**Instruções da tarefa:**
Dê continuidade ao texto sobre o medo dos influencers, começando logo após a última frase apresentada.

**Texto para leitura:**
——

Por que tanto medo dos ‘influencers’? (Coluna da APPOA)

Imagem: Pixabay
Imagem: Pixabay

Luciano Mattuella (*)

Em 1994 foi ao ar o comercial da “Patrulha do Ar” dos Comandos em Ação.

A tal patrulha eram bonecos articulados, que hoje em dia se chamam action figures, de soldados paramentados com para-quedas. Na propaganda, os incautos heróis caíam do alto com seus apetrechos abertos dento das bases inimigas. 

Como em um cinema, crianças mais ou menos da minha idade assistiam à investida dos combatentes sentadas em confortáveis poltronas vermelhas. Ao final, um dos meninos sai de trás de uma das cadeiras e fala: “Droga, perdemos!”. Os soldados aliados “perderam” a guerra imaginada. Um outro garoto responde: “Tudo bem, vai ter outra sessão”. 

No dia seguinte à primeira vez que assisti ao tal reclame, peguei várias sacolas de supermercado e levei para a sala, onde tinha a maior janela do apartamento. Dei um jeito de enroscar as alças por baixo dos braços dos bonecos que eu tinha e joguei eles do alto do quarto andar.

Para meu espanto, funcionou. Eles caíam lentamente.

Aos poucos, fui aperfeiçoando a brincadeira e estabelecendo alvos em que eles deveriam pousar: a tampa do bueiro, a divisa entre uma pedra e outra, em cima de um papel de bombom que alguém tinha deixado cair. 

O mais engraçado é que, mesmo quando os bonecos aterrissavam onde eu tinha mirado, eu sempre terminava a cena da brincadeira dizendo “Droga, perdemos!”, tal qual o moleque da propaganda.

Ou seja, eu estava completamente influenciado pelo comercial. Não só no sentido de querer ganhar dos meus pais os tais Comandos em Ação, mas também por reproduzir a fala do menino que sentia que havia perdido a guerra. 

Vai saber qual batalha eu estava travando na época mas, quando tive a oportunidade de receber um presente de aniversário, eu não pedi nenhum dos bonecos pára-quedistas. Talvez porque eu não quisesse o destino do perdedor? Ou talvez essa seja a origem do meu interesse pelas histórias dos perdedores e dos fracassados.

De toda forma, esse lembrança me acompanha sempre que vejo alguma opinião muito efusiva contra os ditos influencers das redes sociais. 

Parece que hoje em dia é muito cult vociferar contra tudo o que ganha visibilidade no Instagram ou no TikTok. Essas críticas mais contundentes parecem vir, em geral, daqueles que são atravessados por um certo ideal de pureza ou pela sanha da nostalgia: “antes que era bom” ou “tudo hoje em dia é pra aparecer”. E sim, isso tem lá sua dose de verdade, mas acredito que esta postura tão alérgica a tudo o que surge das redes sociais só joga contra a crítica mais consistente.

——

**Material de origem:**
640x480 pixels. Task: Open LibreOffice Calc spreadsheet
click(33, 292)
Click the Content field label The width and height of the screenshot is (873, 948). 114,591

——

**Resposta da tarefa:**
Afinal, nós sempre fomos influenciáveis. Uma vez que o mundo já estava aí antes de nascermos, é preciso que ele nos seja apresentado por alguém – na maior parte das vezes, pelos nossos pais e familiares próximos. Quando uma mãe aponta para um cachorro e diz: “Olha aí o au-au”, isso já é um ato de influência. 

Mas tudo isso pode ficar ainda mais complexo, como quando um pai fala algo como: “Essa gurizada aí da rua? Tudo vagabundo”. Neste caso, há também o aspecto moral sendo transmitido. É um exercício de influência que molda uma forma de ver o mundo a partir de certos valores pré-determinados. Tanto assim que não são raras as famílias que proíbem os filhos de circular com amigos que não partilham destes valores: “São má influência”. 

À medida que nos tornamos adultos nós passamos, na melhor das hipóteses, a questionar essa influência familiar e a tornar a realidade mais complexa, mais matizada pela opinião de outras fontes. Mas nem por isso deixamos de ser influenciáveis. 

Quando precisamos encontrar um terapeuta, por exemplo, pedimos indicação para alguém. Ou quando ficamos com vontade de assistir a uma série ou filme que um conhecido recomendou. Esta também é uma forma de influência, ainda que mais deliberada.

Meu ponto é que quando colocamos toda produção de conteúdo nas redes sociais na categoria influencer, talvez estejamos fazendo um desserviço crítico. Sendo mais claro: será que a nossa preocupação não deveria seria mais com aqueles influenciadores que reproduzem a narrativa dos vencedores? Os cirurgiões plásticos que fazem propaganda de harmonização facial, as celebridades que anunciam a nova dieta mágica, o terapeuta good vibes alienado à lógica de mercado, o comediante que normaliza discurso de ódio… Estes sim podem produzir efeitos danosos, na medida em que divulgam um discurso segregatório e violento.

Quando a nossa ambição julgadora também recai sobre os pensadores que ocupam as redes para falar de relacionamentos não-monogâmicos, feminismo, racismo ou psicanálise, será que não estamos condenando, talvez até movidos pela inveja, pelo mesmo crime todos aqueles que se fazem escutados?

Uma saída mais interessante pode ser nos havermos com a nossa incômoda condição de seres influenciáveis, de termos caído de pára-quedas neste mundo, e olharmos para o fato de que a nossa própria crítica tão severa possa ser fruto da influência de valores cuja origem nós desconhecemos. Muitos destes, valores ultrapassados. Talvez esta seja uma postura mais madura do que ficarmos olhando ressentidos para as telas e repetindo: “Droga, perdemos!”.

(*) Luciano Mattuella é psicanalista, membro da APPOA.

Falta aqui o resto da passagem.